### Obiettivi
(1) Elenca le testate su cui, secondo l'intervista a Matteo Pericoli, sono uscite le dodici architetture letterarie.
(2) Riscrivi il tratto dell'intervista a Matteo Pericoli che va da "In libreria Per" fino a "su nuovo libro.", mettendo "intervistato" al posto di "incontrato".
(3) Prosegui l'intervista a Matteo Pericoli partendo dopo l'ultima frase riportata.

In libreria Per Il Saggiatore “Il grande museo vivente dell’immaginazione” -Guida all’esplorazione dell’architettura letteraria- di Matteo Pericoli. Lo abbiamo incontrato per farci raccontare qualcosa in più su questo su nuovo libro.

Quando nasce “Il grande museo vivente dell’immaginazione”?

Anagraficamente nasce nel 2018 quando Il Saggiatore mi chiese di lavorare a un libro che restituisse, oppure offrisse, ai lettori sia l’idea di fondo del Laboratorio di architettura letteraria — un corso che avevo creato nel 2010 nel quale si dà una forma fisica (attraverso plastici architettonici, ovvero con cartone, colla e taglierini) alle “architetture” delle storie — sia per raccogliere le dodici architetture letterarie di altrettanti romanzi che avevo publicato su La Stampa, Pagina99 e The Paris Review Daily tra il 2016 e il 2017. Ma evidentemente l’idea nasce molto prima, anche se non saprei dire esattamente quando. Di certo il desiderio di condividere i risultati dei laboratori è iniziato quasi da subito, perché non sembrava avere senso quanto delle persone che non avevano mai disegnato o “progettato” volumi architettonici fossero in grado di produrre progetti così sofisticati e chiari. Il “Grande museo vivente dell’immaginazione” che hai in mano ora invece nasce forse in un momento di disperazione, che in quanto tale aveva in sé un enorme potenziale creativo; disperazione perché non avevo mai “scritto” un libro prima, e mi ero ritrovato con un gran numero di capitoli, o stanze, o spazi all’interno dei quali più o meno sapevo cosa volevo condividere, ma che non riuscivo a organizzare. E allora mi son detto: “Sai cosa? Io con queste stanze ci costruisco un bel museo e invito tutti a visitarlo!” 

Grafica Divina
Il grande museo vivente dell’immaginazione

Cosa hanno in comune e cosa si possono dare reciprocamente architettura e letteratura?


Oddio, per rispondere bene a questa doppia domanda avremmo bisogno di parecchio spazio e tempo. Ti rispondo brevissimamente alla prima parte, cioè: cosa hanno in comune architettura e letteratura? Tutto. Ovvero: l’architettura è impregnata di narrativa (pensa ai ritmi con i quali scopriamo il funzionamento di un edificio che non conosciamo, come ci muoviamo all’interno di un enorme spazio vuoto, cosa ci attira e cosa ci respinge, quanto sia forte la sorpresa della luce improvvisa o l’ansia dell’oscurità, e così via) e la narrativa è impregnata di architettura (e qui posso quasi copiare e incollare il testo tra parentesi qui sopra: pensa ai ritmi con i quali scopriamo il funzionamento di una storia che non conosciamo, come ci muoviamo all’interno di un enorme evento che non riusciamo ancora a comprendere, cosa ci attira e cosa ci respinge di un testo, quanto sia forte la sorpresa di un chiarimento improvviso o l’ansia dell’oscurità espositiva, e così via). Per quello che riguarda la seconda parte della tua domanda, ovvero: cosa si possono dare reciprocamente architettura e letteratura? Beh, una volta che siamo riusciti ad andare al di là della superficie — al di là di ciò che è scritto in letteratura, e al di là di ciò che è costruito in architettura — allora scopriamo che le due discipline non sono divise, ma sono due alberi che condividono un unico apparato radicale creativo.

### Dati mostrati
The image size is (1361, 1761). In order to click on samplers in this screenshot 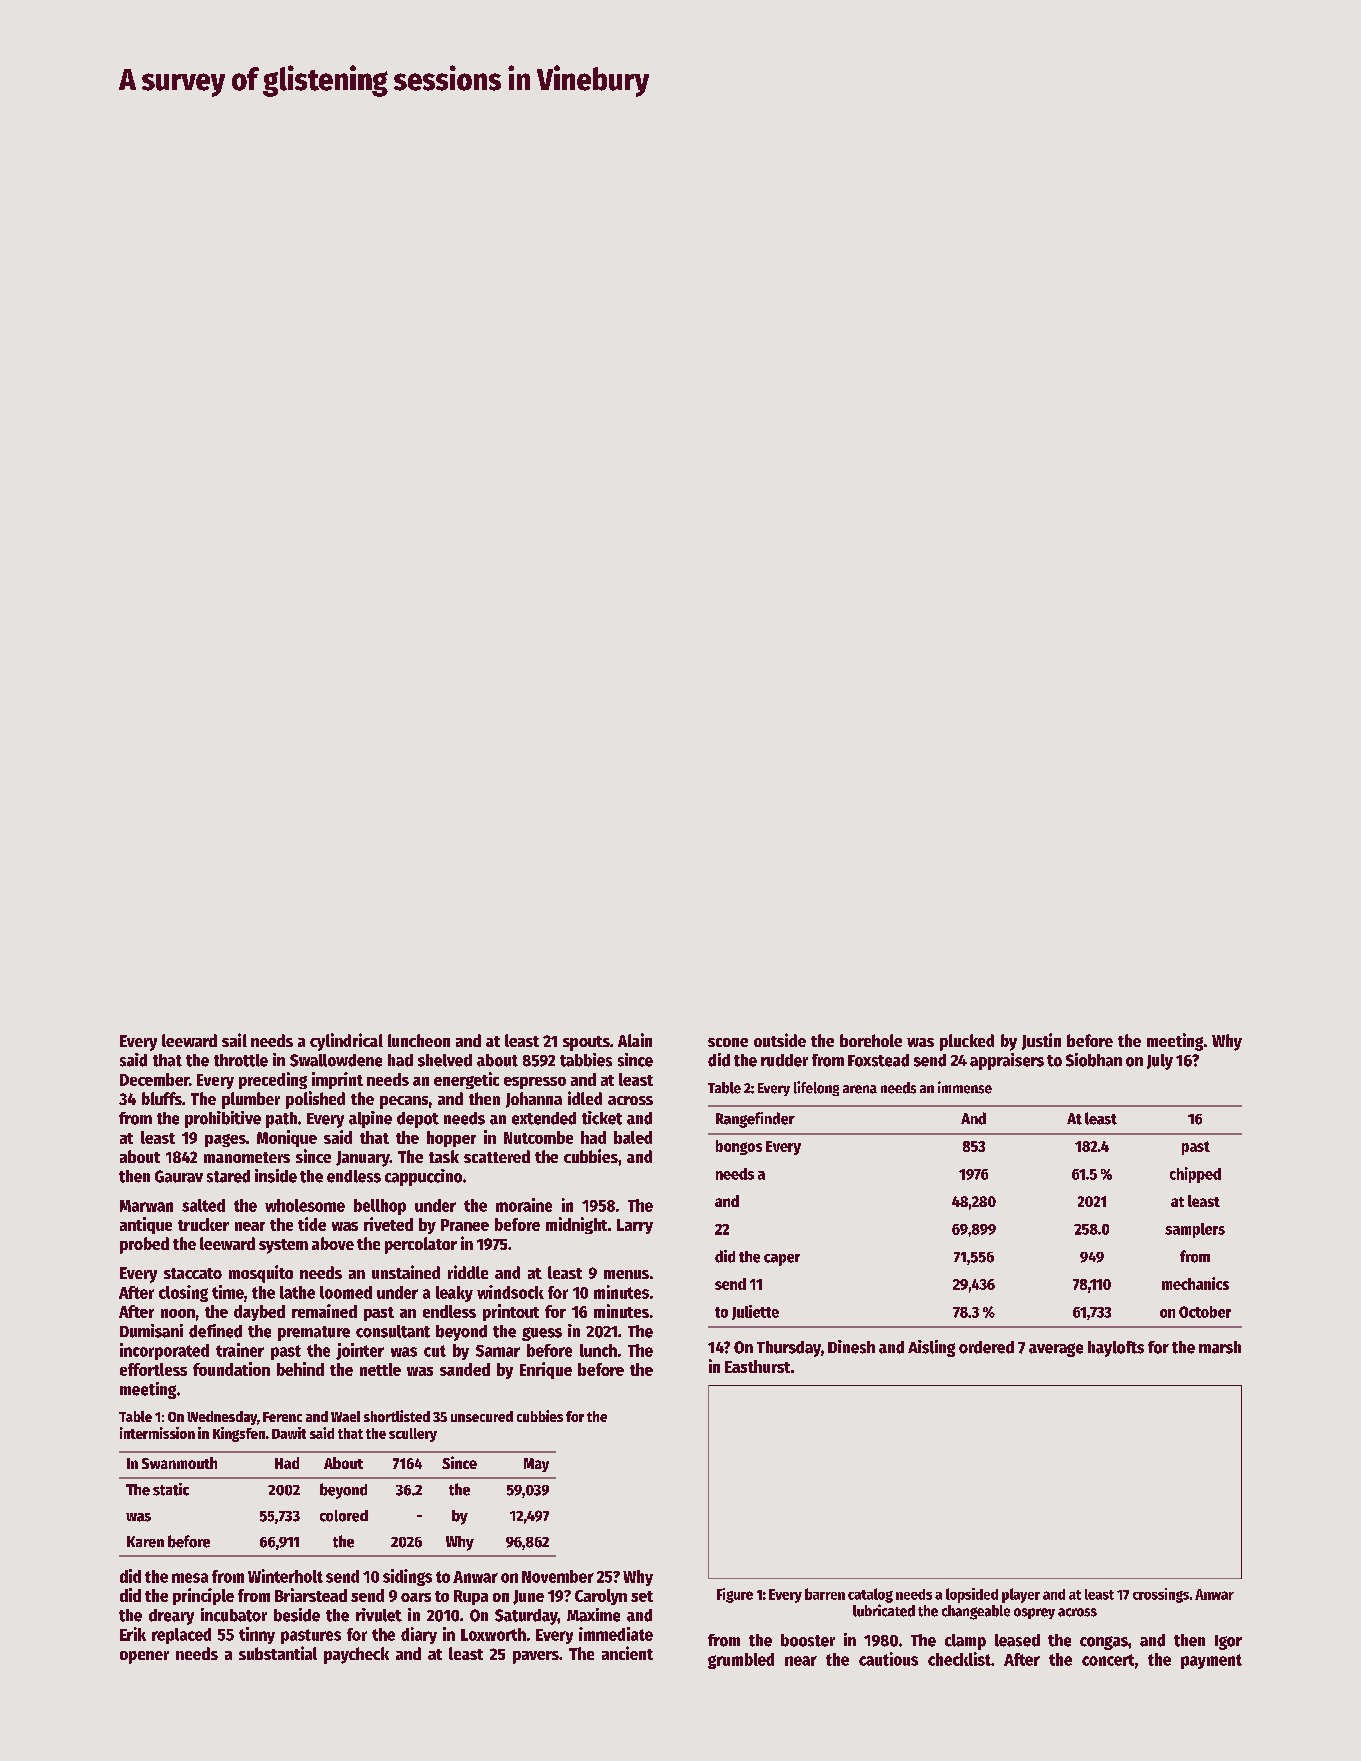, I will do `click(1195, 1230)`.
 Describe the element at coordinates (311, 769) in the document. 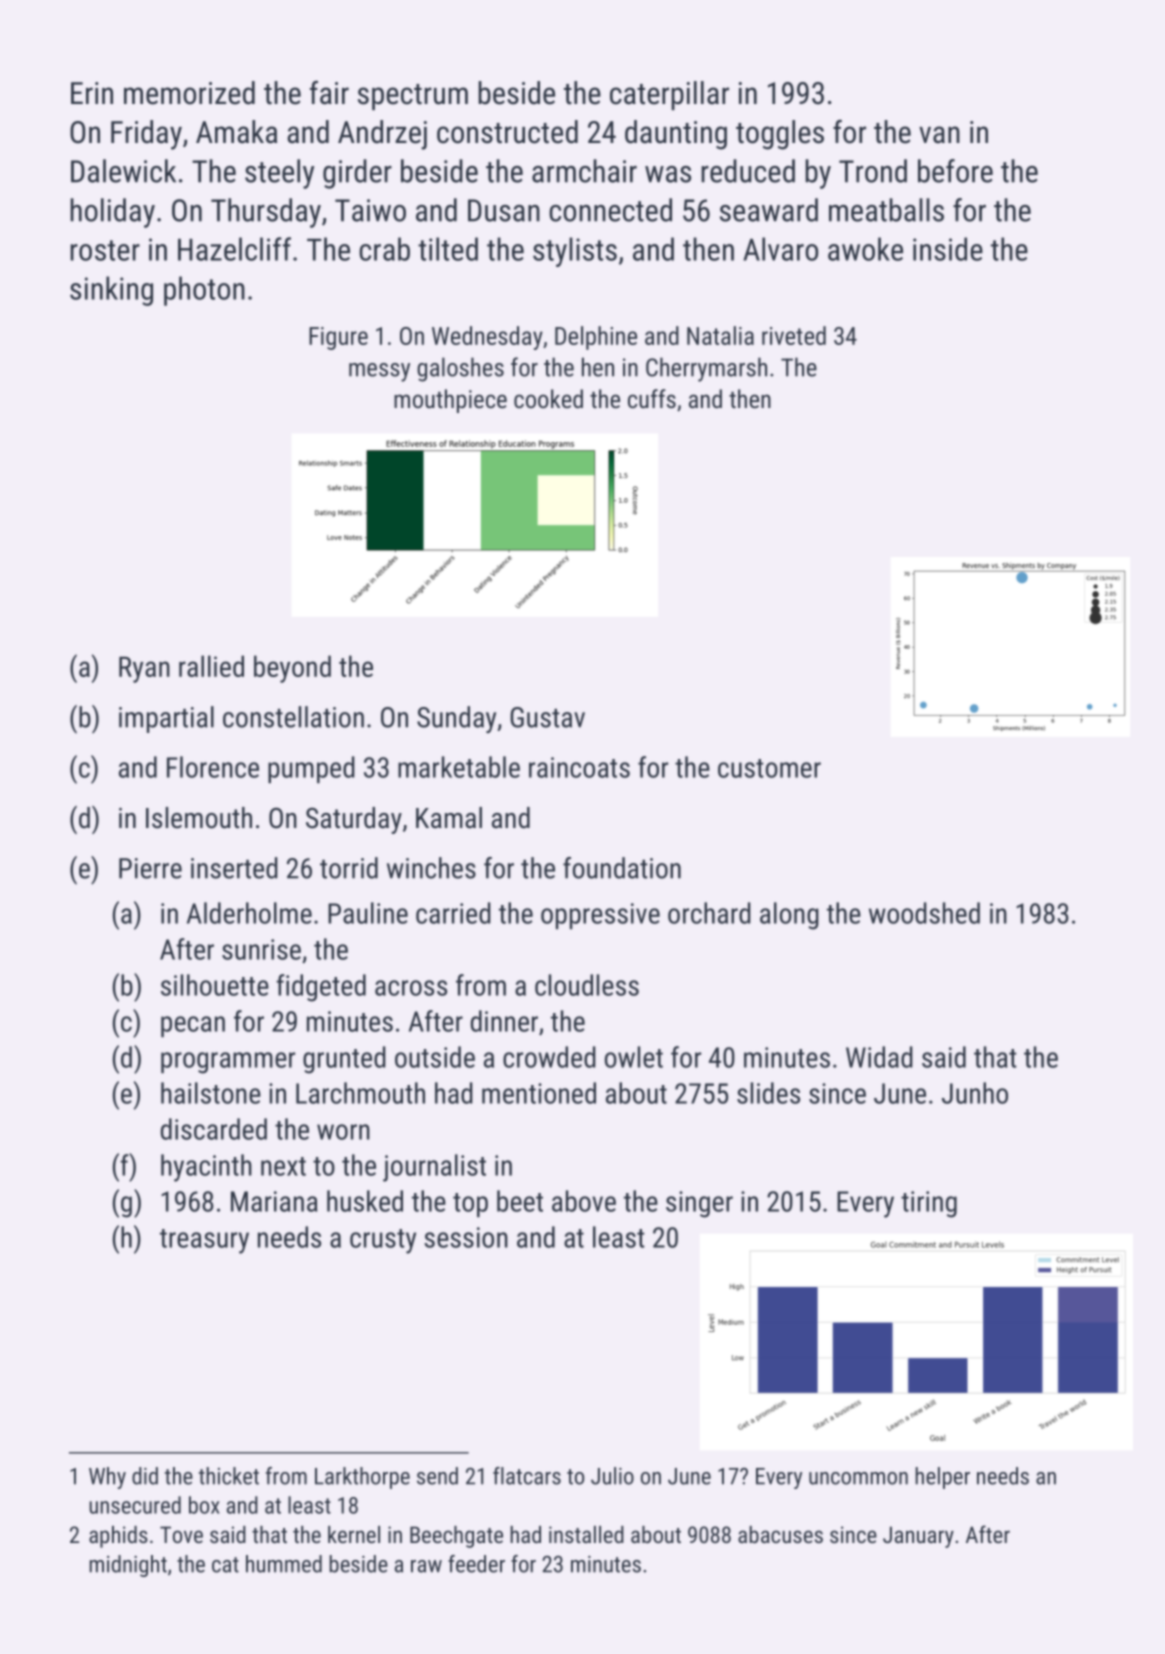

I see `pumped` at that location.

### Risultati per compito
(1) La Stampa, Pagina99, The Paris Review Daily

(2)
In libreria Per Il Saggiatore “Il grande museo vivente dell’immaginazione” -Guida all’esplorazione dell’architettura letteraria- di Matteo Pericoli. Lo abbiamo intervistato per farci raccontare qualcosa in più su questo su nuovo libro.

(3)
Matteo-Pericoli
Matteo-Pericoli


In che modo le storie possono essere abitate?


Forse il modo migliore per risponderti qui è semplicemente citare la scrittrice Alice Munro. Lei infatti dice che le storie non sono come una strada da percorrere, sono più come una casa. Entri e ci rimani per un po’, le percorri in lungo e in largo e ti metti dove vuoi e scopri il legame tra le stanze e i corridoi, e come il mondo visto da quelle finestre ci appaia diverso. E tu, il visitatore-lettore, sei anche tu diverso quando sei racchiuso in questi spazi, siano essi angusti o aperti, poco arredati o sfarzosi. Continui a ritornarci, e ogni volta la casa-storia contiene di più di quello che hai visto l’ultima volta.

Come hai proceduto alla stesura di questo libro?

Come dicevo sopra, non la chiamerei stesura. La mia inesperienza, combinata con l’ammirazione o venerazione che ho sempre avuto verso chi, scrivendo, costruisce storie e architetture letterarie, ha fatto sì che all’inizio fossi decisamente bloccato. Poi, con in mente la citazione di Alice Munro e alle spalle gli anni di esperienza con il laboratorio, mi sono detto: come le architetture non si progettano a partire dall’ingresso per finire all’uscita, così un libro non si scrive dall’inizio alla fine. Così, con l’aiuto di Damiano Scaramella, editor del Saggiatore e appassionato di poesia, mi sono messo a pensare a delle stanze che contenessero ognuna quelle idee, suggestioni, rivelazioni o illuminazioni che avrei voluto condividere con i lettori/visitatori. Il passo poi per arrivare a creare un vero e proprio edificio-libro è accaduto, come dicevo all’inizio, quando ho capito che non era un libro che stavo costruendo, ma un edificio vero e proprio! Con tanto di piante dei piani, bagni, bar, guardaroba, e così via. 

Quale filo rosso hai seguito nella scelta degli autori affrontati nel libro?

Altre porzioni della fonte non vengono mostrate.